▸ Saved entries:
○ ○ ○
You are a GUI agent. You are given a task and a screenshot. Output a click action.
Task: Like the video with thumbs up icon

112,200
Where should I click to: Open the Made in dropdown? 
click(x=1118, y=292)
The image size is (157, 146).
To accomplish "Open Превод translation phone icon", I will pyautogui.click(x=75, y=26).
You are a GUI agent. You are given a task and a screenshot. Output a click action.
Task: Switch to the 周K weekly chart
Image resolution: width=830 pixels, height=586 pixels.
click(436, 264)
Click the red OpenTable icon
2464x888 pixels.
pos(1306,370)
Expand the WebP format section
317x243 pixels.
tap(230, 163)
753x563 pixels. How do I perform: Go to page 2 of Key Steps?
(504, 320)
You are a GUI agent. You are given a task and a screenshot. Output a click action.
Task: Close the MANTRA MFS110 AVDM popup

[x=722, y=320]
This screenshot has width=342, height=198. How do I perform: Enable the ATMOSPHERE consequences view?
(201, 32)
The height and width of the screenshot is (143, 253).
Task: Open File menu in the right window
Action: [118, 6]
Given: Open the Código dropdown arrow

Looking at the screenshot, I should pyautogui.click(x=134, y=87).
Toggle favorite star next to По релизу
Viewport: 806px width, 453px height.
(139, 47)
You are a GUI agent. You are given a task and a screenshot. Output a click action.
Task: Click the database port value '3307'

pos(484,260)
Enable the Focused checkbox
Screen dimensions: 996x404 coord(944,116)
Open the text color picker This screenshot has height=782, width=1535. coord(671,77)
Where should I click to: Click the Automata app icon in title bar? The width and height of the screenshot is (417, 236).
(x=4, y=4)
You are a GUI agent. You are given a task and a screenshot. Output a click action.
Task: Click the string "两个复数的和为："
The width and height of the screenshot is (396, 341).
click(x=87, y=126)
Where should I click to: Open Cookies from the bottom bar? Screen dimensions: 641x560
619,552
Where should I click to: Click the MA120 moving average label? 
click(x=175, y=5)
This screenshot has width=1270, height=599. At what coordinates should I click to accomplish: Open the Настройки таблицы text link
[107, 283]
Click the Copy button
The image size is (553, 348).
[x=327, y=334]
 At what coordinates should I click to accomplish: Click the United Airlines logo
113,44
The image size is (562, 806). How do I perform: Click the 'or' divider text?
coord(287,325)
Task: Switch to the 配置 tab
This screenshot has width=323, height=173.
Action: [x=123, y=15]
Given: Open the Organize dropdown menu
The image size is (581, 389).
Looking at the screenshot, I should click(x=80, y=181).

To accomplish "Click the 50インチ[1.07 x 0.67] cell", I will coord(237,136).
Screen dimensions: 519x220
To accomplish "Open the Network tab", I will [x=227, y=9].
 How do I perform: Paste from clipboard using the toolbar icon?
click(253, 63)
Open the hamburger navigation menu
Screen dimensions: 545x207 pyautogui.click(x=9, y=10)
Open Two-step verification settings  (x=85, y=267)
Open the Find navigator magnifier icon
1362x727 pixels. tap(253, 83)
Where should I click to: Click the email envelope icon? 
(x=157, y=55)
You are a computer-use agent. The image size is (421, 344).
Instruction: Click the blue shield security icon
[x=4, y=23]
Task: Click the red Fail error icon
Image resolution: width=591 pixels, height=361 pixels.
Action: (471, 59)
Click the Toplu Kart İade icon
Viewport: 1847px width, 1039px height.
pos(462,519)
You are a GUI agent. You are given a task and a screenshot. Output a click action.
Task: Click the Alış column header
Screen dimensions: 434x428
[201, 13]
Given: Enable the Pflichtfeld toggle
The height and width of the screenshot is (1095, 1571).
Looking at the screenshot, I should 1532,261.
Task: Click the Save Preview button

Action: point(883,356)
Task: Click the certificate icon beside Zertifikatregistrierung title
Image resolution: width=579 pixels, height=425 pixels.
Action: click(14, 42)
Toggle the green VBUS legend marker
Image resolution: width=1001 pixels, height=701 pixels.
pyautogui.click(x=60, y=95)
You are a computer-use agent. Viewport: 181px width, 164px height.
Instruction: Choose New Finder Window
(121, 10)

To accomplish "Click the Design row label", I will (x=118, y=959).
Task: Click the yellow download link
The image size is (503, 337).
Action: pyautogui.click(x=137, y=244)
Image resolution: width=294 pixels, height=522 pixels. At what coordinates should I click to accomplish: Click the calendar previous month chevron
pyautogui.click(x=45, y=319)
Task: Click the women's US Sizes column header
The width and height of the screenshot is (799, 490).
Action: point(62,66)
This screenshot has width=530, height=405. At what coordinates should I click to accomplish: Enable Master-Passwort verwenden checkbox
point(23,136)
○ ○ ○
▸ Task item:
Output every record above exactly as it appears.

▸ Answer section:
You are a GUI agent. You are given a task and a screenshot. Output a click action.
Task: Like the video with thumbs up icon

112,200
Where should I click to: Open the Made in dropdown? 
click(x=1118, y=292)
The image size is (157, 146).
To accomplish "Open Превод translation phone icon", I will pyautogui.click(x=75, y=26).
You are a GUI agent. You are given a task and a screenshot. Output a click action.
Task: Switch to the 周K weekly chart
Image resolution: width=830 pixels, height=586 pixels.
click(436, 264)
Click the red OpenTable icon
2464x888 pixels.
pos(1306,370)
Expand the WebP format section
317x243 pixels.
tap(230, 163)
753x563 pixels. How do I perform: Go to page 2 of Key Steps?
(504, 320)
You are a GUI agent. You are given a task and a screenshot. Output a click action.
Task: Close the MANTRA MFS110 AVDM popup

[x=722, y=320]
This screenshot has width=342, height=198. How do I perform: Enable the ATMOSPHERE consequences view?
(201, 32)
The height and width of the screenshot is (143, 253).
Task: Open File menu in the right window
Action: [118, 6]
Given: Open the Código dropdown arrow

Looking at the screenshot, I should pyautogui.click(x=134, y=87).
Toggle favorite star next to По релизу
Viewport: 806px width, 453px height.
(139, 47)
You are a GUI agent. You are given a task and a screenshot. Output a click action.
Task: Click the database port value '3307'

pos(484,260)
Enable the Focused checkbox
Screen dimensions: 996x404 coord(944,116)
Open the text color picker This screenshot has height=782, width=1535. coord(671,77)
Where should I click to: Click the Automata app icon in title bar? The width and height of the screenshot is (417, 236).
(x=4, y=4)
You are a GUI agent. You are given a task and a screenshot. Output a click action.
Task: Click the string "两个复数的和为："
The width and height of the screenshot is (396, 341).
click(x=87, y=126)
Where should I click to: Open Cookies from the bottom bar? Screen dimensions: 641x560
619,552
Where should I click to: Click the MA120 moving average label? 
click(x=175, y=5)
This screenshot has width=1270, height=599. At what coordinates should I click to accomplish: Open the Настройки таблицы text link
[107, 283]
Click the Copy button
The image size is (553, 348).
[x=327, y=334]
 At what coordinates should I click to accomplish: Click the United Airlines logo
113,44
The image size is (562, 806). How do I perform: Click the 'or' divider text?
coord(287,325)
Task: Switch to the 配置 tab
This screenshot has width=323, height=173.
Action: [x=123, y=15]
Given: Open the Organize dropdown menu
The image size is (581, 389).
Looking at the screenshot, I should click(x=80, y=181).

To accomplish "Click the 50インチ[1.07 x 0.67] cell", I will coord(237,136).
Screen dimensions: 519x220
To accomplish "Open the Network tab", I will [x=227, y=9].
 How do I perform: Paste from clipboard using the toolbar icon?
click(253, 63)
Open the hamburger navigation menu
Screen dimensions: 545x207 pyautogui.click(x=9, y=10)
Open Two-step verification settings  (x=85, y=267)
Open the Find navigator magnifier icon
1362x727 pixels. tap(253, 83)
Where should I click to: Click the email envelope icon? 
(x=157, y=55)
You are a computer-use agent. The image size is (421, 344).
Instruction: Click the blue shield security icon
[x=4, y=23]
Task: Click the red Fail error icon
Image resolution: width=591 pixels, height=361 pixels.
Action: (471, 59)
Click the Toplu Kart İade icon
Viewport: 1847px width, 1039px height.
pos(462,519)
You are a GUI agent. You are given a task and a screenshot. Output a click action.
Task: Click the Alış column header
Screen dimensions: 434x428
[201, 13]
Given: Enable the Pflichtfeld toggle
The height and width of the screenshot is (1095, 1571).
Looking at the screenshot, I should 1532,261.
Task: Click the Save Preview button

Action: point(883,356)
Task: Click the certificate icon beside Zertifikatregistrierung title
Image resolution: width=579 pixels, height=425 pixels.
Action: click(14, 42)
Toggle the green VBUS legend marker
Image resolution: width=1001 pixels, height=701 pixels.
pyautogui.click(x=60, y=95)
You are a computer-use agent. Viewport: 181px width, 164px height.
Instruction: Choose New Finder Window
(121, 10)

To accomplish "Click the Design row label", I will (x=118, y=959).
Task: Click the yellow download link
The image size is (503, 337).
Action: pyautogui.click(x=137, y=244)
Image resolution: width=294 pixels, height=522 pixels. At what coordinates should I click to accomplish: Click the calendar previous month chevron
pyautogui.click(x=45, y=319)
Task: Click the women's US Sizes column header
The width and height of the screenshot is (799, 490).
Action: point(62,66)
This screenshot has width=530, height=405. At what coordinates should I click to accomplish: Enable Master-Passwort verwenden checkbox
point(23,136)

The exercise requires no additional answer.